A justiça cancelou o São João de Campina Grande, na Paraiba.  Um dos maiores do Nordeste. A informação foi divulgada pela TV Cariri. Prevista para ter início nesta sexta-feira (08), a festa já havia sido adiada por conta da greve dos caminhoneiros. Dessa vez, segundo a TV Cariri,  a ação foi impetrada pelo Escritório Central de Arrecadação e Distribuição (ECAD), que cuida da preservação de direitos autorais no campo musical. A suspensão é até que o Município providencie a autorização perante o ECAD, responsável pelo pagamento e preservação de direitos autorais das músicas executadas no evento.

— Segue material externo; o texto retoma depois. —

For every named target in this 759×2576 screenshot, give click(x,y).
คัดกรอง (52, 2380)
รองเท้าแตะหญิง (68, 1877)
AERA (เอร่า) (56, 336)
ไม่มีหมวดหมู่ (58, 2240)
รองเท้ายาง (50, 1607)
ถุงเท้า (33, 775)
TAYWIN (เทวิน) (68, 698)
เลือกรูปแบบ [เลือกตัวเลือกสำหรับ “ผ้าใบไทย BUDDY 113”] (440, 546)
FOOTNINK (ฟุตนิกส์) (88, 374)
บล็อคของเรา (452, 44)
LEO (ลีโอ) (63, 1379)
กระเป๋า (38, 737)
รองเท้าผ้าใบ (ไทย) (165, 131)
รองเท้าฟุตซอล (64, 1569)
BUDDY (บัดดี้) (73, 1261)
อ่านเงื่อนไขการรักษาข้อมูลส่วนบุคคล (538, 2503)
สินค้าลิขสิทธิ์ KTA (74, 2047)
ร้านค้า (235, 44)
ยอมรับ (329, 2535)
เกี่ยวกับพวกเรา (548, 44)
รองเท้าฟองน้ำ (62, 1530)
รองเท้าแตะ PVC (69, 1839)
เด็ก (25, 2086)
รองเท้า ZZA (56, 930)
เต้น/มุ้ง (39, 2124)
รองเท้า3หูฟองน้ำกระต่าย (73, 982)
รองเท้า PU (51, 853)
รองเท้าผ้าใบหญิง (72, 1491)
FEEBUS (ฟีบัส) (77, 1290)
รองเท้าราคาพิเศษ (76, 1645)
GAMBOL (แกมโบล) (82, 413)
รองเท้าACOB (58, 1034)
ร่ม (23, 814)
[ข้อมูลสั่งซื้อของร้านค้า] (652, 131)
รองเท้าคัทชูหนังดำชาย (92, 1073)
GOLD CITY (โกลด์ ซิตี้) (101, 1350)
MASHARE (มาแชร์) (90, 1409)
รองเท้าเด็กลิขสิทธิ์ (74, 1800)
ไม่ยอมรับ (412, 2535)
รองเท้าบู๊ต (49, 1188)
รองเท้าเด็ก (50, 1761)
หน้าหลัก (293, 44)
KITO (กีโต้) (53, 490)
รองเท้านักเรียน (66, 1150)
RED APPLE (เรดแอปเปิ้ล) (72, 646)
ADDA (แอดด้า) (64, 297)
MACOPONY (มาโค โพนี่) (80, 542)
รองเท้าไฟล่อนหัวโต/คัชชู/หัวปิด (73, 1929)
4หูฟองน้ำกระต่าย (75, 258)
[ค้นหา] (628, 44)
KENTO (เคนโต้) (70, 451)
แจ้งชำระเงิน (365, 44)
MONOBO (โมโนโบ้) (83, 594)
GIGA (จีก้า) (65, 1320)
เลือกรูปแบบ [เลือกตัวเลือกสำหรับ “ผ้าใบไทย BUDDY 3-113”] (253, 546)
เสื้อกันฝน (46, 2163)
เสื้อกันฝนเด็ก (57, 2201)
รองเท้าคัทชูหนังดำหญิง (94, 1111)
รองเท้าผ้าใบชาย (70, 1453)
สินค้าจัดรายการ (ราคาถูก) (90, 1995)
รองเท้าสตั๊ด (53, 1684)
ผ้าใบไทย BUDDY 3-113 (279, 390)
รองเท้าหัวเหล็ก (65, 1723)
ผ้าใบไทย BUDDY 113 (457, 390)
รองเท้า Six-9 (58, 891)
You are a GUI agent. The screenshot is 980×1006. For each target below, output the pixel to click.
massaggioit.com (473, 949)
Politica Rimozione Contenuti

Na decisão, proferida na segunda-feira (04), pela juíza Ana Carmem Pereira Jordão Vieira da 2ª Vara da Fazenda Pública daquela Comarca, foi estipulada multa diária de R$ 30 mil, em caso de descumprimento, até o patamar de R$ 900 mil. No processo, o ECAD alegou que o contrato original entre a Prefeitura Municipal de Campina Grande e a Aliança Comunicação e Cultura LTDA, empresa responsável pela realização dos festejos juninos, foi prorrogado em 12 meses passando de R$ 2.990.000,00 para R$ 5.980.000,00 no valor total. Entretanto, nem a prefeitura nem a empresa teriam solicitado a expressa autorização do ECAD para o uso do repertório protegido por direitos autorais.

Por conta disso, em sua decisão a juíza de Direito, Ana Carmem Pereira Jordão Vieira, determinou a imediata suspensão e execução de músicas durante ‘O Maior São João do Mundo’ enquanto não providenciada a autorização perante o ECAD. A magistrada determinou, ainda, que a Prefeitura de Campina Grande se abstenha, de realizar repasses à empresa Aliança Comunicação e Cultura LTDA enquanto não for comprovada o cumprimento da obrigação autoral em demandas judiciais passadas.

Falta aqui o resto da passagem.